We crested carefully after cooling our faces down and cleaning optics. The smaller ram was a little lower feeding and our big guy was bedded. We were shooting ridge to ridge and in a couple steps our big guy could be gone. So we did the natural thing, we didn’t play around and got to shooting. When I glanced back once I almost came back around to line Jim up on the wrong ram, but that worked itself out and we weren’t left with a sob story! Jim smoked him right behind the front shoulders and the ram was quickly doing a nose skid!
Have you ever seen a ten pound rock zip off a steep grass face? Well that is about the speed our ram reached in 40 feet. Yippy kye yey, we were watching potential disaster when miraculously our ram caught some rocks in a little wash and slowed to hold. One hundred and fifty yards is a good compromise compared to the potential five hundred lus we had faced. Making it over to the ram was a careful feat. If we slipped on the steep grass we would end up like our ram in forty feet, but we made it and you know the rest.
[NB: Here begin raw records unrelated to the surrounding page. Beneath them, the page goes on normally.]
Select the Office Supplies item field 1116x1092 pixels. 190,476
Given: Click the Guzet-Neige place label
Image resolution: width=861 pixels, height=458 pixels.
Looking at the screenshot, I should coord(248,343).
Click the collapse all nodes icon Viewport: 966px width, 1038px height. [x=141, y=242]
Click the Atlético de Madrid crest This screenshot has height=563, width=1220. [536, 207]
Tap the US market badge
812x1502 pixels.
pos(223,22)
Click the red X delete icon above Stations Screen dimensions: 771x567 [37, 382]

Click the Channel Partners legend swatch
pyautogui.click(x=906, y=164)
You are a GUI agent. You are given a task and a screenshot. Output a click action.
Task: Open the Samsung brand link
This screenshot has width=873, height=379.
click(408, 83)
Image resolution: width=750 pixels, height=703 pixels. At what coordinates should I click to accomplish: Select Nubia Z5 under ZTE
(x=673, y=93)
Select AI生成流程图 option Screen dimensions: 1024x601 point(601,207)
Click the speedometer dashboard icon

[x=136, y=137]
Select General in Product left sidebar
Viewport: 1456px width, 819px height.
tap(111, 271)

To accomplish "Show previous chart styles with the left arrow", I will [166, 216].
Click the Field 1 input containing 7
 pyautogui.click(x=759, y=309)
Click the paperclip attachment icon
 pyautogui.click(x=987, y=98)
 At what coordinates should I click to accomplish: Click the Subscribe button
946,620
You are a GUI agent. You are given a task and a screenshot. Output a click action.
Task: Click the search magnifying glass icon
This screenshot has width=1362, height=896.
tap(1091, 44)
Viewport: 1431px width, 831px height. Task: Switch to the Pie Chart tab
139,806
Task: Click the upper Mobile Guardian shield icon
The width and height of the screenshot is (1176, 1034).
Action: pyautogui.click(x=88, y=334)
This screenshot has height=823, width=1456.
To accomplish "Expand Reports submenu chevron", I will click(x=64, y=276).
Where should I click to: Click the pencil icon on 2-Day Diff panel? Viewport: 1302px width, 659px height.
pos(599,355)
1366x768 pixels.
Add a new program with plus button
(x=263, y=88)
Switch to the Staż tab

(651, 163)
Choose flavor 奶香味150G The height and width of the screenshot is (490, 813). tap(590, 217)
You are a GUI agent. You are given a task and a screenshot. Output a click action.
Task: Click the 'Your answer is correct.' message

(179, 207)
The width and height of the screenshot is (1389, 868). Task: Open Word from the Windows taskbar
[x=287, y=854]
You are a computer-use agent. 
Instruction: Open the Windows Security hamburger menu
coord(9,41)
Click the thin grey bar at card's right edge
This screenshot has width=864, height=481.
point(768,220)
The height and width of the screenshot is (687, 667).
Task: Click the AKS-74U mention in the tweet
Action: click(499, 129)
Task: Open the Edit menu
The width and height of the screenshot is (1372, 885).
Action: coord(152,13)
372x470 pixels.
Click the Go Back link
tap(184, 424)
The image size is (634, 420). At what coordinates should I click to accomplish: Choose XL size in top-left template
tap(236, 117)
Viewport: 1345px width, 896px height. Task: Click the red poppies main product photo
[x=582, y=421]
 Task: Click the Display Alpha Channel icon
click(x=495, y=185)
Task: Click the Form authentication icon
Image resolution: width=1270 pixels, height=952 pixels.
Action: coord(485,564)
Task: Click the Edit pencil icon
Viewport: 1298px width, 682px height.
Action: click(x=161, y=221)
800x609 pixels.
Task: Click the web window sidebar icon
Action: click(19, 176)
This September 2009 Stone Sheep was a beauty. 37 ½ long with 14-inch bases, we green scored him at 165 and he official scored 163, but that is a little typical, don’t all us hunters score our animals a little more than they are! The ram was also 11 years old. Nige, Jim and I were pretty happy campers, coming into new country and walking out with a big old ram after only two days. Fourth day found us at base camp and the fifth day found us having supper at my home in Smithers. Two weeks later my wife Callie and I had our second healthy child. I am so glad I have an understanding wife because we could have been chasing rams a bunch more days.